WHAT YOU HAVE TO DO
For the data below, tally how many lines contain "screenshot" and answer only with that tally.

Dataset entries:
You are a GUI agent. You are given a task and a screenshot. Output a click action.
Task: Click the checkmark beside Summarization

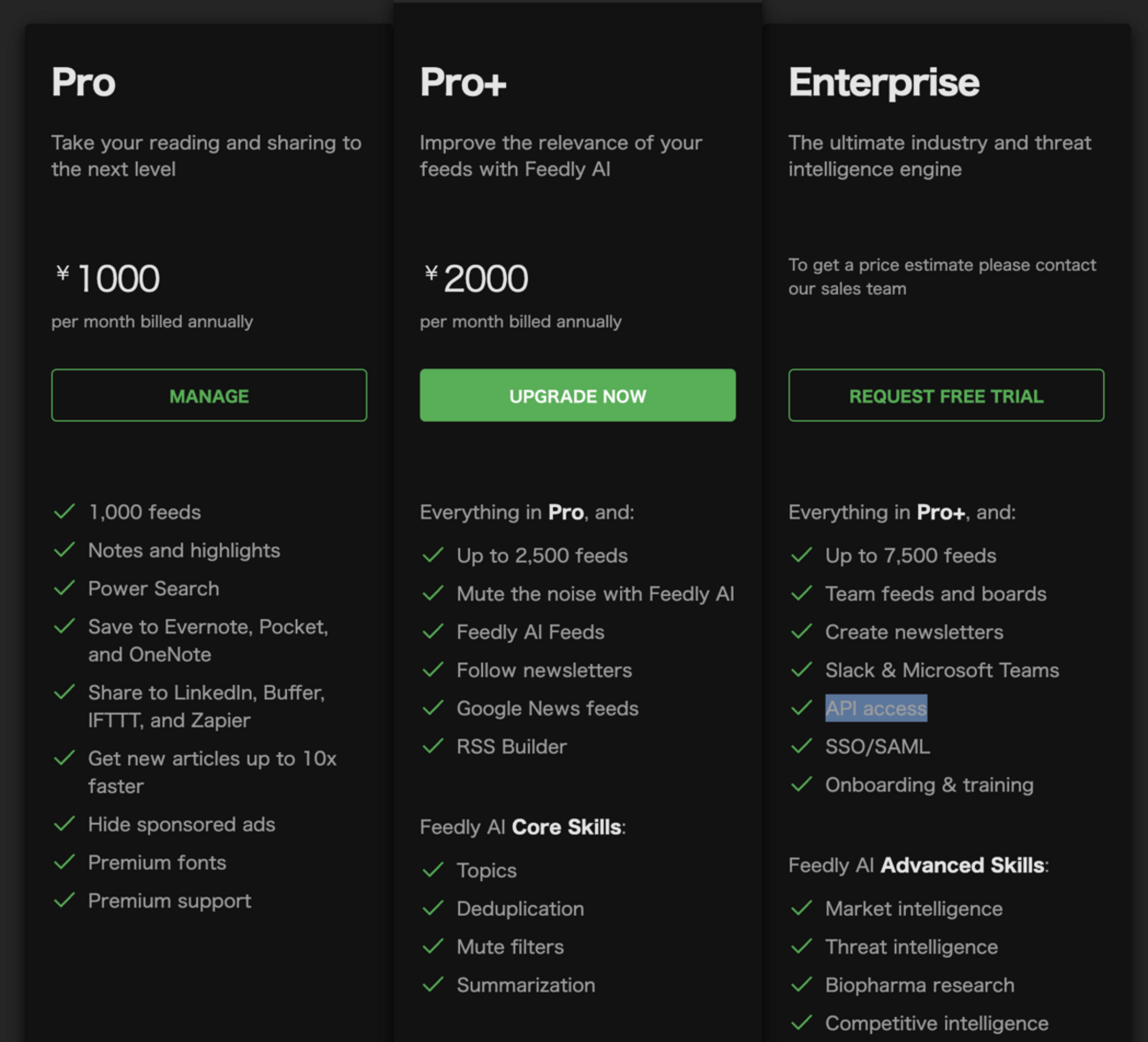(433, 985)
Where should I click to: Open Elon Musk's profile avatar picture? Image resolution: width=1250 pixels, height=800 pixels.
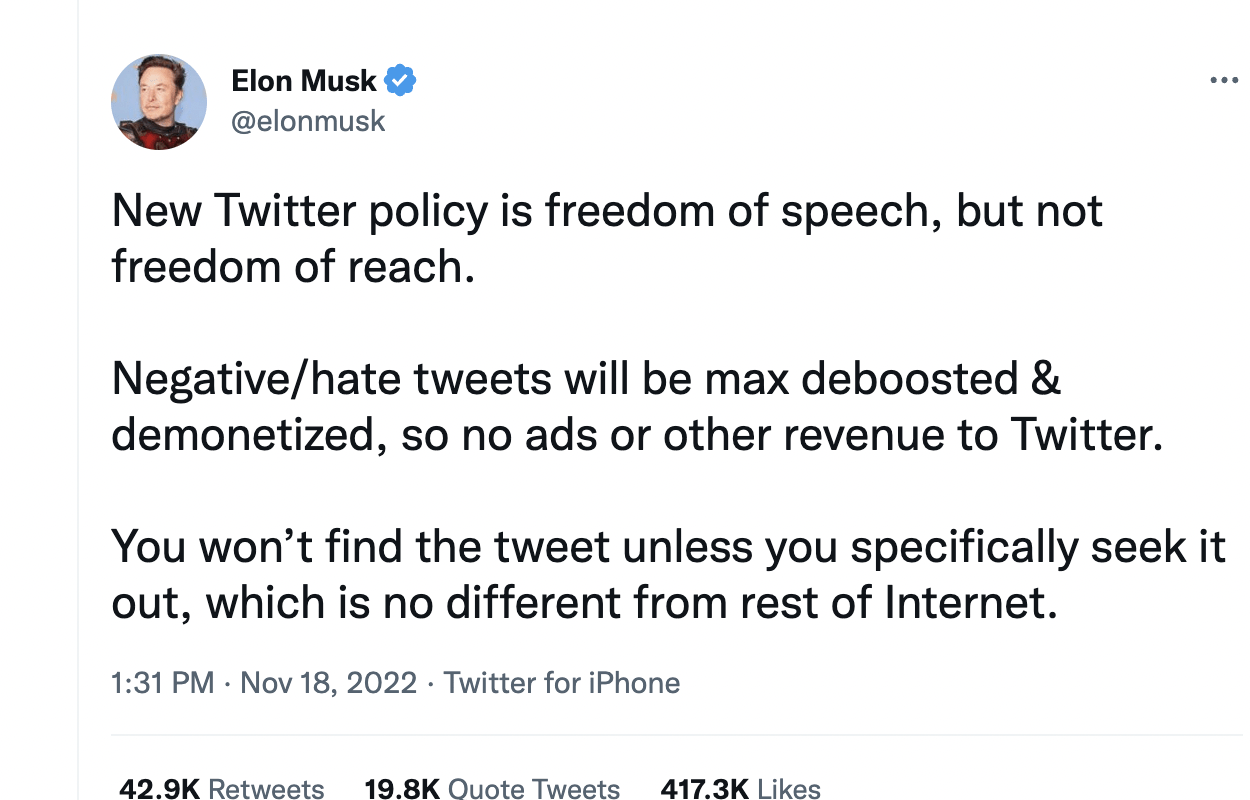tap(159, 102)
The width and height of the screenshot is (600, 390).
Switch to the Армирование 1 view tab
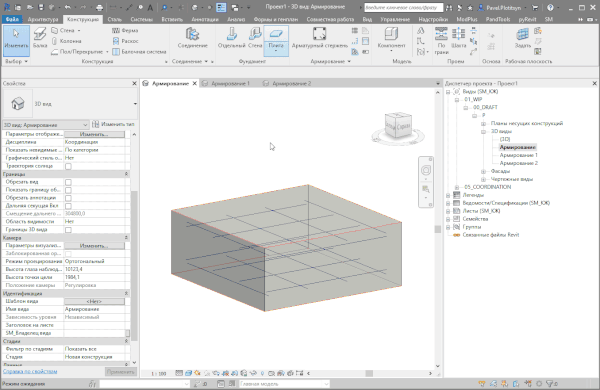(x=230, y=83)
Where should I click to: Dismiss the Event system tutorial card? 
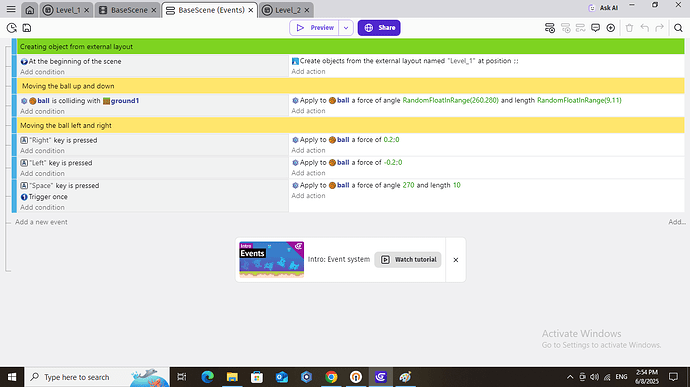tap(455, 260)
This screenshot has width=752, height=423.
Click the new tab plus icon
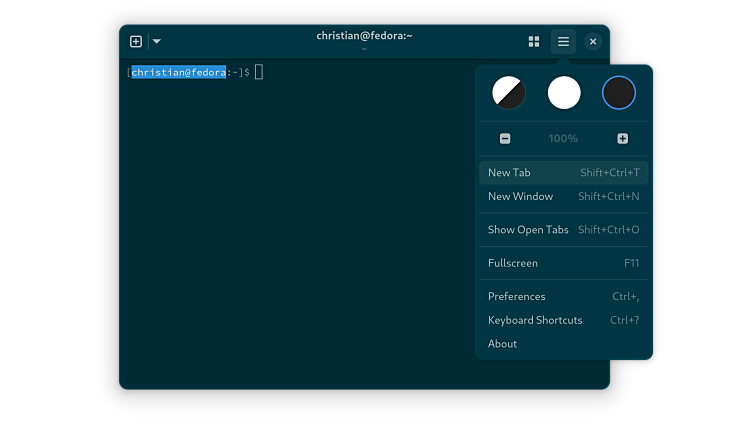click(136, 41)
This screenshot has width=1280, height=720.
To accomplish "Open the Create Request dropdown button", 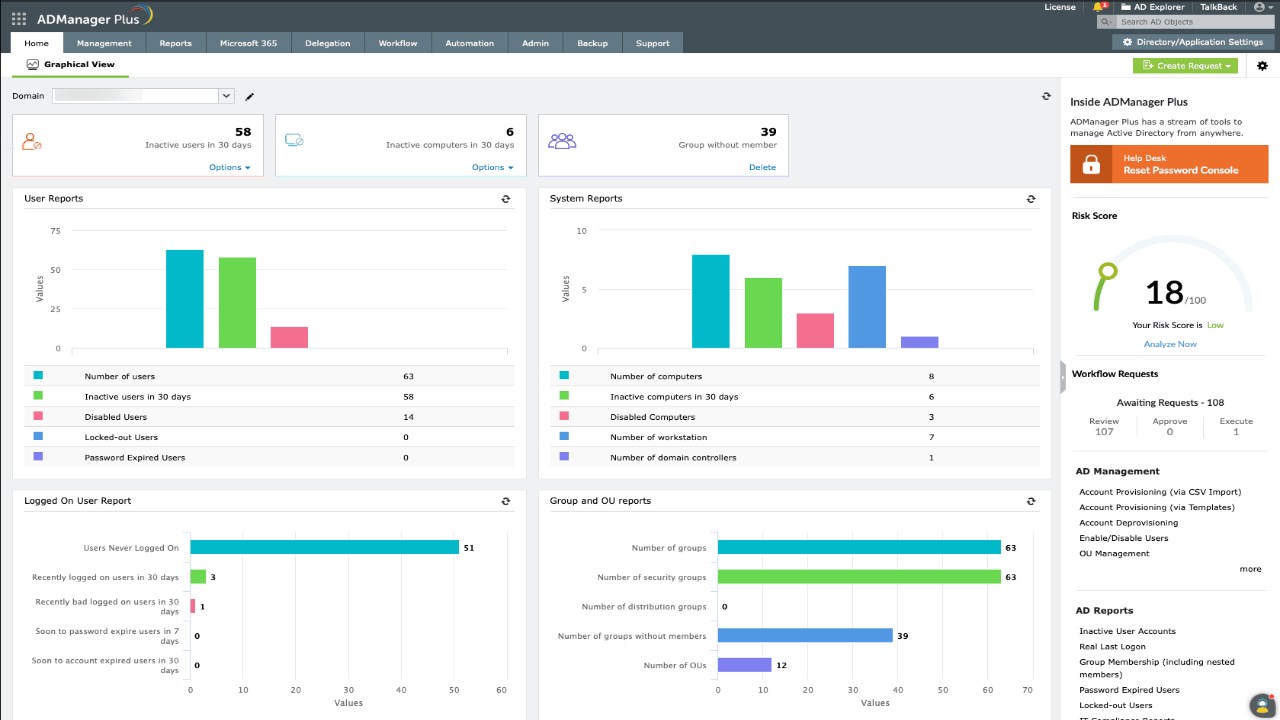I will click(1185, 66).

RESPONSE FOR THIS EXERCISE
4